§ **WORK INSTRUCTIONS**
Show each line of the records in which the word "heading" occurs.

§ **DATA TO EXAMINE**

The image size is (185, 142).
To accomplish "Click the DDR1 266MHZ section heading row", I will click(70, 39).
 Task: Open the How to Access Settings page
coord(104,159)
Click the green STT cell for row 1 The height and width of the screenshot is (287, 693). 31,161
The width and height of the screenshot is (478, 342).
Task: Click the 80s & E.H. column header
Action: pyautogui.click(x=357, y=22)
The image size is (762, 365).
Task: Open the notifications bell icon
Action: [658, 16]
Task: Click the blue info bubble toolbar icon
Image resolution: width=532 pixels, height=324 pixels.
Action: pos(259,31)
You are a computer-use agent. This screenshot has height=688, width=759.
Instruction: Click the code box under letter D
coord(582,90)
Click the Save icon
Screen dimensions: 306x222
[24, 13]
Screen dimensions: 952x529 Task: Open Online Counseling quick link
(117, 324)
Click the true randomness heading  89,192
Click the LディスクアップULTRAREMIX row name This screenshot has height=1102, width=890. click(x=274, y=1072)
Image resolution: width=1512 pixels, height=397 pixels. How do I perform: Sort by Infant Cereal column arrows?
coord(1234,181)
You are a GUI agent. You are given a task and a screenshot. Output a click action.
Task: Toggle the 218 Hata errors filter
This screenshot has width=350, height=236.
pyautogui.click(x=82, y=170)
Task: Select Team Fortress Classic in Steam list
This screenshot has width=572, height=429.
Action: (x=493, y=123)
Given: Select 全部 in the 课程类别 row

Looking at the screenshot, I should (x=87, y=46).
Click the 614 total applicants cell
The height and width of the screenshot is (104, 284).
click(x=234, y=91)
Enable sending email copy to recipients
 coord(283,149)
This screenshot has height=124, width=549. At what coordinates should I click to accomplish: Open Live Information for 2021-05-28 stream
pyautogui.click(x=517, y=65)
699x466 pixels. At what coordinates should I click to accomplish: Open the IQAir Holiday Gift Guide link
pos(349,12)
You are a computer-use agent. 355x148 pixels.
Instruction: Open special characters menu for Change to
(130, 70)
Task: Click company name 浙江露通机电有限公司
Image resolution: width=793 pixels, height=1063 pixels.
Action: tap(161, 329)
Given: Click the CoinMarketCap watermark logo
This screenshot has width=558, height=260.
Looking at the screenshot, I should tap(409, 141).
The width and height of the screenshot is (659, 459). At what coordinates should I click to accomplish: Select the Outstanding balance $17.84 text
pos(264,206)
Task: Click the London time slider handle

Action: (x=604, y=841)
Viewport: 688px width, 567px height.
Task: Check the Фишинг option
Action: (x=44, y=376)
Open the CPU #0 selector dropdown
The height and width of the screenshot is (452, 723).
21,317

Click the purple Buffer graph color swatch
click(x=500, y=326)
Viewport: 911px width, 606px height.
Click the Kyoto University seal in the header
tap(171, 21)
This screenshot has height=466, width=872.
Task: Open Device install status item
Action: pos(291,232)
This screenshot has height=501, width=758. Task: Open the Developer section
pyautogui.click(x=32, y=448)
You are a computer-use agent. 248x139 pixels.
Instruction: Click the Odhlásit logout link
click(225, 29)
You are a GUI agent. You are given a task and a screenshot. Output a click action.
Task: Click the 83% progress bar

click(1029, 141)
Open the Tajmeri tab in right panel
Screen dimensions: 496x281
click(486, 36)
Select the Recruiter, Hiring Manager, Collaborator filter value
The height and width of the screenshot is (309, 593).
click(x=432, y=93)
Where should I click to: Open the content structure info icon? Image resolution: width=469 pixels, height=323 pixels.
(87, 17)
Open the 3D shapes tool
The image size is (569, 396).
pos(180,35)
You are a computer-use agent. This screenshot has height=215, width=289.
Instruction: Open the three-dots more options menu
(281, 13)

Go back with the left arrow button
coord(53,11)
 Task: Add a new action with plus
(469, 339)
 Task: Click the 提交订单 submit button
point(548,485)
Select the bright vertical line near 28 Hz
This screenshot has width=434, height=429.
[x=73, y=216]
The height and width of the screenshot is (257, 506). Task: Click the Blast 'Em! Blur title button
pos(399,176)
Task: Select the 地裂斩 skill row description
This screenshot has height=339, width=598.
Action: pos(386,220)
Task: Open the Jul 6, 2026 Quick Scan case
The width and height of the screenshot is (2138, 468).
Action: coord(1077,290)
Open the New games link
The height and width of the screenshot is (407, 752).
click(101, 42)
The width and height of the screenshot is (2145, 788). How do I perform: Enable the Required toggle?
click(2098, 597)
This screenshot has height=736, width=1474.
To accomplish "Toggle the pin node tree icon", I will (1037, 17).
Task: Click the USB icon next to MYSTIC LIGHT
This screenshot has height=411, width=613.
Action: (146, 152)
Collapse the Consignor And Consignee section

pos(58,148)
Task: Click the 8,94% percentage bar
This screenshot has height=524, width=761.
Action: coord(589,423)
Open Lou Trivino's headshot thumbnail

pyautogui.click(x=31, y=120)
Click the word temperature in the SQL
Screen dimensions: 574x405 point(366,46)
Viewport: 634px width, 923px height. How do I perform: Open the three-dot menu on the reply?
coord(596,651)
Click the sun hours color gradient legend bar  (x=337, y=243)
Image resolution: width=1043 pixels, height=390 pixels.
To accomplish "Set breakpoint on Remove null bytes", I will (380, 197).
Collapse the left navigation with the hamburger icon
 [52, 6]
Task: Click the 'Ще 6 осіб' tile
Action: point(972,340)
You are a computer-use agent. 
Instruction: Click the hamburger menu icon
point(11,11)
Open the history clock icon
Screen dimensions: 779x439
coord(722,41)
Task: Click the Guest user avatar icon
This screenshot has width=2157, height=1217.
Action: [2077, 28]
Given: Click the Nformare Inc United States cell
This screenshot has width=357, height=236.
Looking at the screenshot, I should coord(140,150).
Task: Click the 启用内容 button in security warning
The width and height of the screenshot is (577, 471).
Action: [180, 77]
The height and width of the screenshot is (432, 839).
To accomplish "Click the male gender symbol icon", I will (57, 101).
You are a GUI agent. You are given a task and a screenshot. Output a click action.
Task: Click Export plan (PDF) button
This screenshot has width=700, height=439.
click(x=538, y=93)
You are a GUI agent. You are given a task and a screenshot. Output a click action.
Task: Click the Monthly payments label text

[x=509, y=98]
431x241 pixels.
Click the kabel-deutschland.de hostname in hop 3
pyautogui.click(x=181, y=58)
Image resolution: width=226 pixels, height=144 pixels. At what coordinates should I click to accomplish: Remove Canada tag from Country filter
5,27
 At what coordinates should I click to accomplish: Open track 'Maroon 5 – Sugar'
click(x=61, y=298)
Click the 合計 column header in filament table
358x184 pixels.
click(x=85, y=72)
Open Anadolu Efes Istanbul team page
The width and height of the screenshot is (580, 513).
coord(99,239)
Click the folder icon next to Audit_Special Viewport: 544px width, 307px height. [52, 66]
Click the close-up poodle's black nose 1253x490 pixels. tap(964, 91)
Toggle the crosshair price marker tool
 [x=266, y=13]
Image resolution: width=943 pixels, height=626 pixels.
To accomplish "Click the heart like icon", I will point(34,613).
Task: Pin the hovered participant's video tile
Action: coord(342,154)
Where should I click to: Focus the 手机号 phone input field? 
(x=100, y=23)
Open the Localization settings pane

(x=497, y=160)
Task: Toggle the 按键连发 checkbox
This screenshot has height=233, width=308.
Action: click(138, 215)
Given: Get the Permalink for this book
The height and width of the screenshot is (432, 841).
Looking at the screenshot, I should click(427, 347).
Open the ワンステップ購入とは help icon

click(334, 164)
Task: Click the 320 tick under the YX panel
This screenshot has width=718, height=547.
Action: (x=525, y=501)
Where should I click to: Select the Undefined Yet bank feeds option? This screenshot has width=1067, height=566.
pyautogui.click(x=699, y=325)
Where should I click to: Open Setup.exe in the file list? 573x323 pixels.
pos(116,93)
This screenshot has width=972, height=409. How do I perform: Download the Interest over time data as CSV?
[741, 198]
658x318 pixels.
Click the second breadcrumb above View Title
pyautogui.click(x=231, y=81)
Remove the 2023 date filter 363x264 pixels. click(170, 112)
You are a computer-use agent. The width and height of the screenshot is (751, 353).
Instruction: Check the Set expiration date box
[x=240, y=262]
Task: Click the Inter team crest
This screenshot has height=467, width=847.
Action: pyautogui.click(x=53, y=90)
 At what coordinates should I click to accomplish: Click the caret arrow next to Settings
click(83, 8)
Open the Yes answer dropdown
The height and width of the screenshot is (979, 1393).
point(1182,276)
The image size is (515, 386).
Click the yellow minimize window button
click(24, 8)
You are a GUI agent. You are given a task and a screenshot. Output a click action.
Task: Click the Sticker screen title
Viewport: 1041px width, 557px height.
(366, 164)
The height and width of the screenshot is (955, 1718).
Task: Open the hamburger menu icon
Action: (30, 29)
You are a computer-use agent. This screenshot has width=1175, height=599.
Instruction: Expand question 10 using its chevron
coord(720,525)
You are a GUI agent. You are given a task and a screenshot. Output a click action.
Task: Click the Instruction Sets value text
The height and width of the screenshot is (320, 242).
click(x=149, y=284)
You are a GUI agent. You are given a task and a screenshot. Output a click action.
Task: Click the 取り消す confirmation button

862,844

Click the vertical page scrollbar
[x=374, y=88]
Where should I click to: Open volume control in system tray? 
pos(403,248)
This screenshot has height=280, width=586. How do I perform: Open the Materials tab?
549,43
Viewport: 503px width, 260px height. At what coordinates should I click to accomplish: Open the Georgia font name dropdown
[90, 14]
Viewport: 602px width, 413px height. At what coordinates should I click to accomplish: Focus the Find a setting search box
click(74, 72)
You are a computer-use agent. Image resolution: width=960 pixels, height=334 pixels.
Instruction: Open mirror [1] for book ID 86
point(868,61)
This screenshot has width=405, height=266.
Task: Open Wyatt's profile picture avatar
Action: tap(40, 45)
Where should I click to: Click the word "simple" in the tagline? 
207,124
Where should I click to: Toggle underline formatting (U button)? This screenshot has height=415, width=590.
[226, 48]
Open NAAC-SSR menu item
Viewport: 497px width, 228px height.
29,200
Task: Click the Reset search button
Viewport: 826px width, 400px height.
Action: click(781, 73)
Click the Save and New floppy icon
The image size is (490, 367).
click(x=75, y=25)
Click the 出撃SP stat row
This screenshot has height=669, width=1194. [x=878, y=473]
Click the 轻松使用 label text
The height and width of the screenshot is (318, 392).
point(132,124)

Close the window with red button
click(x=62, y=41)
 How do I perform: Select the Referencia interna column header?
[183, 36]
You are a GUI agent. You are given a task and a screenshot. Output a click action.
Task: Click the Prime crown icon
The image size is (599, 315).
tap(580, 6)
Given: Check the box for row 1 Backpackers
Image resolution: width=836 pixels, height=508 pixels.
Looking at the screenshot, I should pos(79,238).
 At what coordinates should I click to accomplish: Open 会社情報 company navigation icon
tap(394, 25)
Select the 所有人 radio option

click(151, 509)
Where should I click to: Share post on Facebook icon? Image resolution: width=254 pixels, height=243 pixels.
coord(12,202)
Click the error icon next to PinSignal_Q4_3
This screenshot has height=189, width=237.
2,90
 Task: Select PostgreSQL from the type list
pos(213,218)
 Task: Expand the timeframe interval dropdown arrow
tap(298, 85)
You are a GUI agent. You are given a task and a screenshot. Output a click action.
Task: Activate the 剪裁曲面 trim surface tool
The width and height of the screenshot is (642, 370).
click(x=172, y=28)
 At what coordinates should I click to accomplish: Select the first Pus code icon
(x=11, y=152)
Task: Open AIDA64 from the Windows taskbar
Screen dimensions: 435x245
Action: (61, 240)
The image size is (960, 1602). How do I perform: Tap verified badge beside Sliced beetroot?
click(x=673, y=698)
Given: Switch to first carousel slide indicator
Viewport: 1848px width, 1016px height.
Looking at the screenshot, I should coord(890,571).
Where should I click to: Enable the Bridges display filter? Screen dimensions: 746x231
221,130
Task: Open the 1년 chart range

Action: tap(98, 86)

§ **COMPLETED TASK**
To accomplish "Click the DDR1 266MHZ section heading row", I will click(70, 39).
Click the true randomness heading  89,192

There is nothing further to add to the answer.